EXCERPTED TEXT
○ ○ ○ ○ ○ ○ ○
As a warm up, consider the single variable chain rule for a composition like $f\left(g\left(t\right)\right)$. Here's how I like to understand that composition:
• First, $g$ maps a point $t$ on the number line to another point $g\left(t\right)$ the number line.
• Then $f$ comes in and maps the point $g\left(t\right)$ to yet another point on the number line, $f\left(g\left(t\right)\right)$
Understanding the derivative of $f\left(g\left(t\right)\right)$ requires understanding how a tiny change in $t$ changes the final output.
So let's dive into what the chain rule is really saying.
$\frac{d}{dx}f\left(g\left(t\right)\right)=\frac{df}{dg}\cdot \frac{dg}{dt}$
• The term $\frac{dg}{dt}$ represents how a tiny change in $t$ influences the intermediate output, $g\left(t\right)$.
• The term $\frac{df}{dg}$ represents how a tiny change in $g$ influences the final output $f\left(g\left(t\right)\right)$.
• The total change in $f$ due to a small change in $t$ is then the product of both these influences.

## Extend this intuition to more dimensions

The intuition is similar for the multivariable chain rule. You can think of $\stackrel{\to }{\mathbf{\text{v}}}$ as mapping a point on the number line to a point on the $xy$-plane, and $f\left(\stackrel{\to }{\mathbf{\text{v}}}\left(t\right)\right)$ as mapping that point back down to some place on the number line. The question is, how does a small change in the initial input $t$ change the total output $f\left(\stackrel{\to }{\mathbf{\text{v}}}\left(t\right)\right)$?
Let's break down what the multivariable chain rule is saying, spelling it out in terms of the component functions $x\left(t\right)$ and $y\left(t\right)$:
$\frac{d}{dt}f\left(\stackrel{\to }{\mathbf{\text{v}}}\left(t\right)\right)=\frac{d}{dt}f\left(x\left(t\right),y\left(t\right)\right)=\frac{\partial f}{\partial x}\frac{dx}{dt}+\frac{\partial f}{\partial y}\frac{dy}{dt}$
• The term $\frac{dx}{dt}$ represents how a tiny change in $t$ influences the intermediate output $x\left(t\right)$.
○ ○ ○ ○ ○ ○ ○
TASK INSTRUCTIONS
- 1) Using the chain rule excerpt, explain why the total change in $f$ caused by a small change in $t$ is a product of two terms.
- 2) Return everything in the chain rule excerpt from "So let's dive" down to "intermediate output, $g\left(t\right)$.".

SUPPLIED MATERIAL
○ ○ ○ ○ ○ ○ ○
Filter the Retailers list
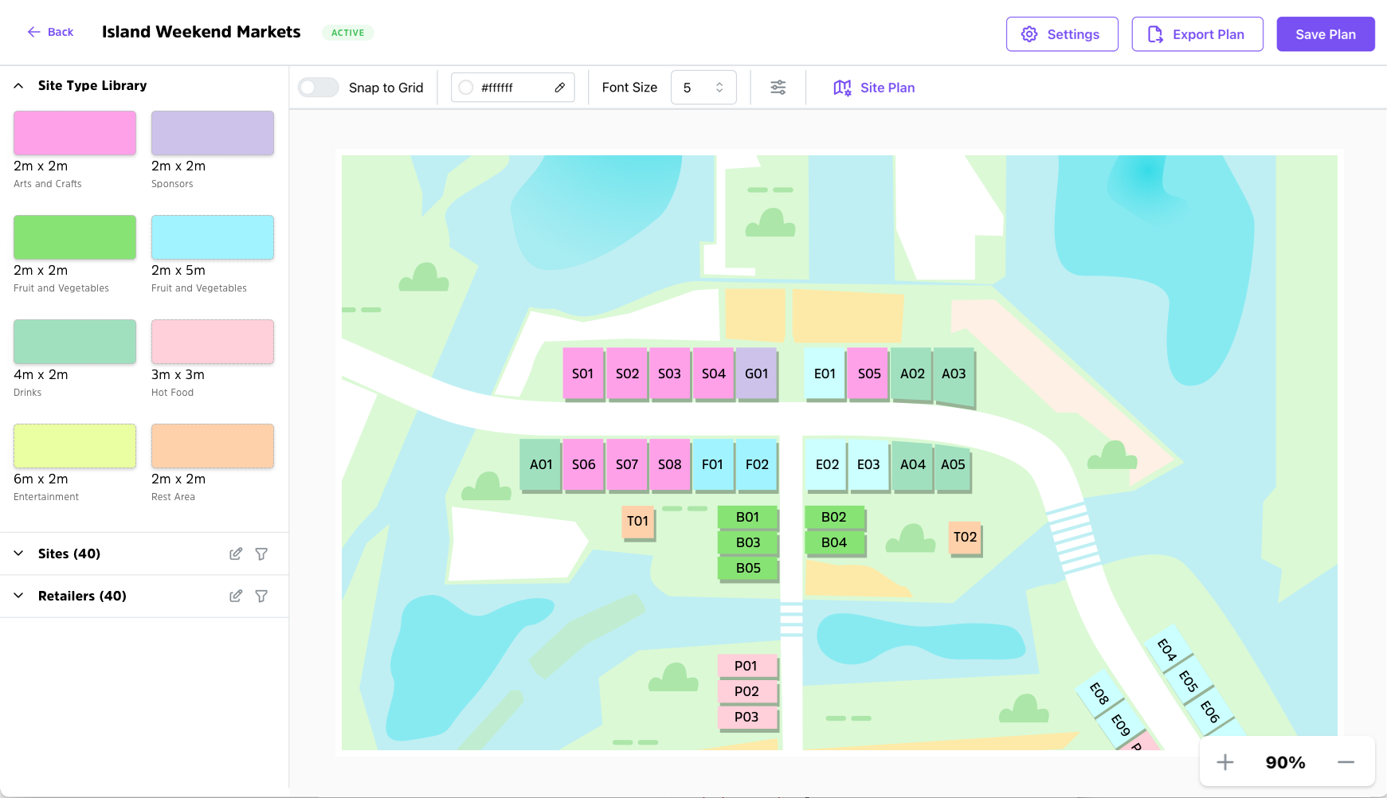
○ ○ ○ ○ ○ ○ ○
REPLIES
- 1) The term $\frac{dg}{dt}$ measures how a tiny change in $t$ influences the intermediate output $g(t)$. The term $\frac{df}{dg}$ measures how a tiny change in $g$ influences the final output $f(g(t))$. The total change in $f$ is the product of both these influences.

- 2)
So let's dive into what the chain rule is really saying.
$\frac{d}{dx}f\left(g\left(t\right)\right)=\frac{df}{dg}\cdot \frac{dg}{dt}$
• The term $\frac{dg}{dt}$ represents how a tiny change in $t$ influences the intermediate output, $g\left(t\right)$.